Introduction

The purpose of this report is to provide an initial investigation of the text data that we have been provided from SwiftKey for the Johns Hopkins Data Science Capstone course. Our goal will be to load the data into R, clean it, process it and answer a few basic questions such as: * What are the most common words found in the data? * What are the most common 2- and 3-grams? * How large would our dictionary need to be in order to contain 50% of the total words in the data? 90%?
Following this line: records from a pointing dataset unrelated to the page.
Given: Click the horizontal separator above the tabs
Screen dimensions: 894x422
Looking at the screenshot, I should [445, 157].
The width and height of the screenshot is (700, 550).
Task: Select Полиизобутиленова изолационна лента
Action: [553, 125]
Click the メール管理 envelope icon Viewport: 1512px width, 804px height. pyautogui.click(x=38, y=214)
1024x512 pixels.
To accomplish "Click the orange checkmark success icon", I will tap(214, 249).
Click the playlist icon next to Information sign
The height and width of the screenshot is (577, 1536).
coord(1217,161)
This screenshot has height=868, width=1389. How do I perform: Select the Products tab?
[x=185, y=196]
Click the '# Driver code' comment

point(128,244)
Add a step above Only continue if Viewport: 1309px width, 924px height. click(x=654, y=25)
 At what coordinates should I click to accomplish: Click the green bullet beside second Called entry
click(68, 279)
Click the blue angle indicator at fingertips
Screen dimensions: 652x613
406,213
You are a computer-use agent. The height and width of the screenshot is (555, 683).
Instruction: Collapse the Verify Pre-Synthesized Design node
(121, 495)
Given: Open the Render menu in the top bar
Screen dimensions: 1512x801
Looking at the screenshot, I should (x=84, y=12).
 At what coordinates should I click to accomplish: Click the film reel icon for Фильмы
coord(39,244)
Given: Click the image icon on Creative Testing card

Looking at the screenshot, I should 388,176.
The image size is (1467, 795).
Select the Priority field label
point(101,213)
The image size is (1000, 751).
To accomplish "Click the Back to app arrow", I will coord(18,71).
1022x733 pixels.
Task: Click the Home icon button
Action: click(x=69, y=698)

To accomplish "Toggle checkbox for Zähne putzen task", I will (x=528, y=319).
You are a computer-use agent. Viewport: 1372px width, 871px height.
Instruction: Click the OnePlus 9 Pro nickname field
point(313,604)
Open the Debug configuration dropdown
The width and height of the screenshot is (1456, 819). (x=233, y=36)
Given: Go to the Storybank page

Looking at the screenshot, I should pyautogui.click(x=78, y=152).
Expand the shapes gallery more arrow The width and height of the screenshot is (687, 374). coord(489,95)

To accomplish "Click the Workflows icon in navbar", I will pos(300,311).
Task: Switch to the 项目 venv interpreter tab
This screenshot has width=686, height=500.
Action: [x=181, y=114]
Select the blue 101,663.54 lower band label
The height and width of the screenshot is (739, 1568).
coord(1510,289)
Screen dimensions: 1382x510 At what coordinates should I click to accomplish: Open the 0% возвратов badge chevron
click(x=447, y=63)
Our data includes 3 sources: Twitter, blogs and news. In this report we will primarily focus on the blogs data, but analysis of the other sources will be availale in the Appendix

Loading and Processing the Data

We’ll load the data and limit our analysis to 10,000 records. This is done to reduce the computation time. After that, we’ll use regular expressions to remove all numbers from the data and convert from UTF8 to ASCII characters in order to remove accents.

library(dplyr)

blogs <- readLines("data/en_US/en_US.blogs.txt")
blogs_sample <- blogs[1:10000]

blog_df <- tibble(Text = blogs )%>%
 mutate( Text = gsub(x=Text, pattern = "[0-9]+", replacement = "")) %>%
 mutate( Text = iconv(Text, from = "UTF-8", to = "ASCII//TRANSLIT"))

Wordcounts

Next we will break our data into individual words using the tidytext package and count the top words in the sample. Because the most common words by far will be stop words such as “in” and “the”, we will take steps to remove these from our sample.

library(tidytext)
library(tidyr)
library(stopwords)
library(ggplot2)
library(stringr)

blog_wordcounts <- blog_df %>%
  unnest_tokens(output = word, input = Text) %>%
  anti_join(stop_words) %>%
  drop_na() %>%
  count(word, sort = TRUE)

blog_wordcount_plot <- ggplot(data = head(blog_wordcounts, n=10), aes(x = reorder(word, -n), y = n)) +
  geom_bar(stat="identity", color = "black", fill = "slategray2") +
  labs(title = "Most Common Words (10k Blog Sample, Stopwords Removed)", x = "Word", y = "Count") +
  theme(plot.title = element_text(size=14, face="bold", margin = margin(10, 0, 10, 0)),
        axis.title = element_text(size=11),
        axis.text.x = element_text(size=11, vjust=0.5),
        axis.text.y = element_text(size=11, vjust=0.5),
        axis.ticks.x = element_blank()) +
  geom_text(aes(label = n, y = n + 2500),
            position = position_dodge(0.9), size=4)

blog_wordcount_plot

2-grams and 3-grams

Next we want to investigate the most common 2- and 3-grams in the data. Because these phrases are very likely to include stop words, and because our algorithm will need to consider stop words when predicting text, we will leave the stop words in the sample for this portion of the analysis.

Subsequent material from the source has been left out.